“They want to destroy our cultural identity.”
That is how President of the National Association of Graduate Teachers (NAGRAT), Jacob Anaba, has described the controversy surrounding gender-related content found in a withdrawn Senior High School teacher manual.
He further warned that the issue goes beyond an administrative lapse.
Speaking on Joy News’ PM Express on Wednesday, Mr Anaba alleged that the inclusion of the content points to a deliberate agenda by people he believes do not want the Ghana that exists today.
“So one will be very surprised that if you lived in Ghana at that time, you would even contemplate putting it in any document,” he said, recalling earlier public resistance to similar content.
“Those who put it in the manual must be a group of people who do not want the Ghana we have, or they are bent on destroying the cultural identity of this country.”
NaCCA recently withdrew printed copies of the Year Two Physical Education and Health (Elective) Teacher Manual after admitting that sections on “gender identity” did not align with Ghanaian culture, norms and values.
The manual was developed in 2024 as a supplementary guide for the new SHS curriculum introduced last academic year.
It had already been approved, printed with public funds and distributed nationwide before the controversy erupted. A revised version has since been issued, which NaCCA says reflects national values and a biological understanding of gender.
Mr Anaba said the development was troubling, especially given Ghana’s past experience with similar debates.
“If you recall, in 2017, this was put in the curriculum, and we all raised hue and cry about it, and the government promised they were removing it,” he said. “So we are even surprised to hear that it is in the manual and not in the curriculum.”

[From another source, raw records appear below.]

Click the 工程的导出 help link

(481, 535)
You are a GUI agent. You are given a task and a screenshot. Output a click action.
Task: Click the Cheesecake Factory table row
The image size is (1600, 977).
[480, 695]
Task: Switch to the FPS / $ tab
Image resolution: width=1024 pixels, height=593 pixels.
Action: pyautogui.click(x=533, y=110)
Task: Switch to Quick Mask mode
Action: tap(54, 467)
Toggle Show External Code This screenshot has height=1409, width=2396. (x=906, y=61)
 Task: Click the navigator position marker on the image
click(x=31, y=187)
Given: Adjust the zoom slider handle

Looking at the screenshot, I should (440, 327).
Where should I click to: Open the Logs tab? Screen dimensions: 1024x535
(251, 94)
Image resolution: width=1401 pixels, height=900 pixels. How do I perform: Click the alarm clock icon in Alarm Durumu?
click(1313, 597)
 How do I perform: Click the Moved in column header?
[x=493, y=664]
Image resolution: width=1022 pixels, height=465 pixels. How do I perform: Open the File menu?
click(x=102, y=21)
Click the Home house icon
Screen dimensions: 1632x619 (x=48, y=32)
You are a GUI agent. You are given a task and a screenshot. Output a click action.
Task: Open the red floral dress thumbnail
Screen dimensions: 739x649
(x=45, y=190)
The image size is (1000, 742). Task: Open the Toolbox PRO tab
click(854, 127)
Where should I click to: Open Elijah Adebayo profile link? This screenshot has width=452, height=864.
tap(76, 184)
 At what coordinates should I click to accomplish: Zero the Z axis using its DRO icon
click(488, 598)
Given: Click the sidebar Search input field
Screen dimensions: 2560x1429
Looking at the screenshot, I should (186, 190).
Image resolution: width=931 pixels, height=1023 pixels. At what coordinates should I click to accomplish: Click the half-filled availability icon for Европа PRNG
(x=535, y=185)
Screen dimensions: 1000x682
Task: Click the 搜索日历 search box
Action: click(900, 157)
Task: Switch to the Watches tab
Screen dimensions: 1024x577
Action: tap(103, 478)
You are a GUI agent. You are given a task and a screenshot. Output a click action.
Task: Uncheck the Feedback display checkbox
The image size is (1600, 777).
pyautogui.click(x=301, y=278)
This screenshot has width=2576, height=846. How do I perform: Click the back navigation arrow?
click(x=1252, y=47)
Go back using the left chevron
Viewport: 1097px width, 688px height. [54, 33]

He said the matter only came to light after teachers raised concerns, insisting that NAGRAT acted immediately once it became aware.
“This was discovered this year, and teachers raised issues about it,” he said. “It came to our attention, and we wrote to NaCCA indicating our displeasure about what we have found in the manual.”
According to him, the nature of the subject made early detection difficult.
“You see, PE is a subject that is not broad,” he said. “The number of teachers in the school is one or two, so it becomes difficult for us to easily discover it.”
Host of the programme, Evans Mensah, asked whether NaCCA responded after NAGRAT formally alerted the council.
“The response was that they were correcting them, so they were making sure that those definitions will be exchanged from the manual,” Mr Anaba said.
Pressed further on whether NaCCA explained how the content ended up in the manual, Mr Anaba pointed to assurances previously given after public backlash years earlier.
“Considering that this happened in 2017, there was a backlash, and we were promised it wouldn’t happen again,” he said. “And they have somehow sneaked into the manual.”
He referenced comments by the NaCCA Director-General, who said he met the manual in preparation when he assumed office.
“Just like the Director-General explained, he said he came and met it,” Mr Anaba said. “But we said that that cannot hold, therefore we wanted it expunged from the manual.”
He confirmed that following NAGRAT’s intervention, NaCCA directed that the books be withdrawn from schools.
“As we speak, they have asked that the books should be withdrawn from the schools,” he said, adding that the association would not accept any attempt to reintroduce such content under any form.